I will report it's output.
Also, does 'dmesg -s 10000000' give full dmesg?
That boot ended in a minimal initrd environment that normally only
starts the RAID5 and then opens contained encrypted real root.
I was just able to push the output from dmesg through the serial link,
but had no man pages to tell me about -s ...
And that kind of error was until now a one-of-a-kind one. All other
errors where not "internal error" but "timeout".

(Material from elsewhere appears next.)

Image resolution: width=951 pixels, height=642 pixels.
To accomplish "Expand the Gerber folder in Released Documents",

But one time I had another SGT related error:
Sep 11 19:19:24 treogen [ 33.340000] ata1.00: exception Emask 0x20
SAct 0x1 SErr 0x0 action 0x2
Sep 11 19:19:24 treogen [ 33.340000] ata1.00: irq_stat 0x00020002,
PCI master abort while fetching SGT
Sep 11 19:19:24 treogen [ 33.340000] ata1.00: cmd
61/08:00:09:d6:42/00:00:25:00:00/40 tag 0 cdb 0x0 data 4096 out
Sep 11 19:19:24 treogen [ 33.340000] res
50/00:00:af:ea:42/00:00:25:00:00/e0 Emask 0x20 (host bus error)

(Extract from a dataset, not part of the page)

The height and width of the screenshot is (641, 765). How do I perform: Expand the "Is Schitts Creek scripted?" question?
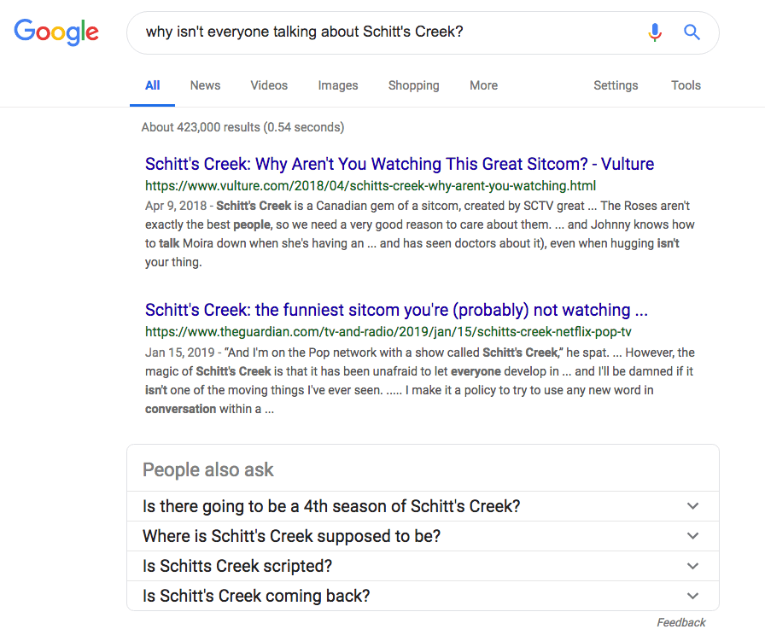(423, 566)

What I find kind of interessing is, that while I got three different
error codes the cmd part of the output was always the same.
Is it possible that the bug is much older, and only some change in
rc3-mm->rc4-mm makes it visible that the initialization of the SiI3132
is incomplete?
I can't tell but there is a pretty large userbase of sil24/32 and you
seem to be the only one to report this problem yet. I think it might be
coming somewhere else than libata or sata_sil24 itself. Hmmm... It
would be really great if you can break -rc3-mm1 too. Correct behavior
for something like that for just one -mm version sounds very weird.
It's not just 2.6.23-rc4-mm1. All -mm's after rc4 are broken for me.
Confirmed breakage on -rc4-mm1, -rc6-mm1 and -rc8-mm1. I'm just
narrowing on rc4-mm1 because that was the first version to break.
I'm currently trying to bisect 2.6.23-rc4-mm1. Here is the current status:
[the 2.6.23-rc4-mm1 series-file has 2013 lines]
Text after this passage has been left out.